*** INPUT DATA

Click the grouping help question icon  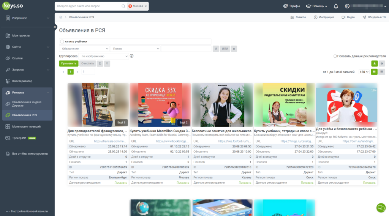(131, 56)
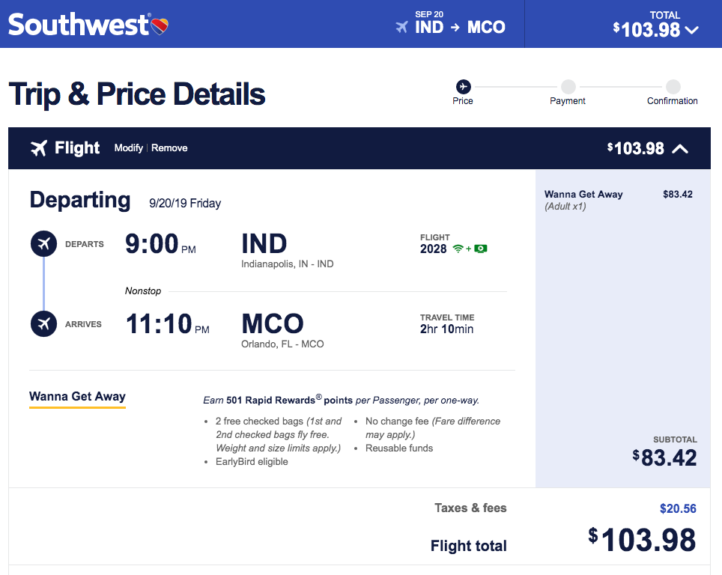Click the Southwest heart logo
This screenshot has width=722, height=575.
pyautogui.click(x=160, y=26)
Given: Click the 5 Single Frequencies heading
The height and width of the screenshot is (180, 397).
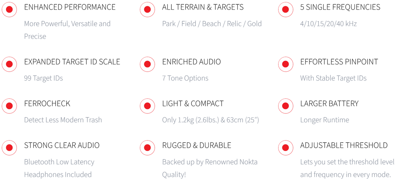Looking at the screenshot, I should click(x=340, y=7).
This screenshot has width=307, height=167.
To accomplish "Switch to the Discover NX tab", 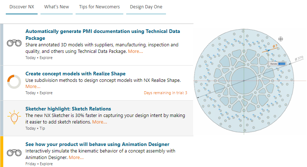I will coord(22,7).
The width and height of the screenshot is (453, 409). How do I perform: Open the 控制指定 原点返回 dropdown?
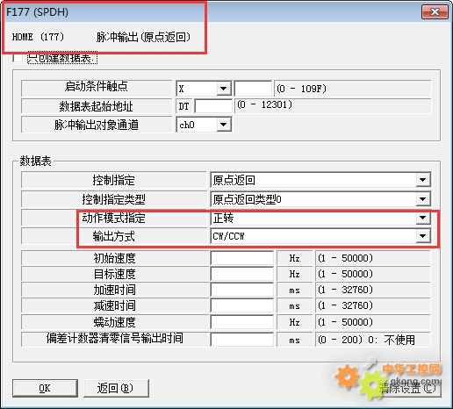pyautogui.click(x=423, y=180)
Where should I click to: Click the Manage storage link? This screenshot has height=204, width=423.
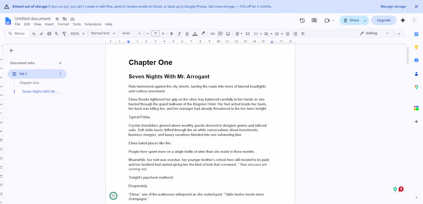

******

SHORT TASK:
Please state how many lines in the items above contain the word "This". Give only the number.

WORKED ANSWER:
3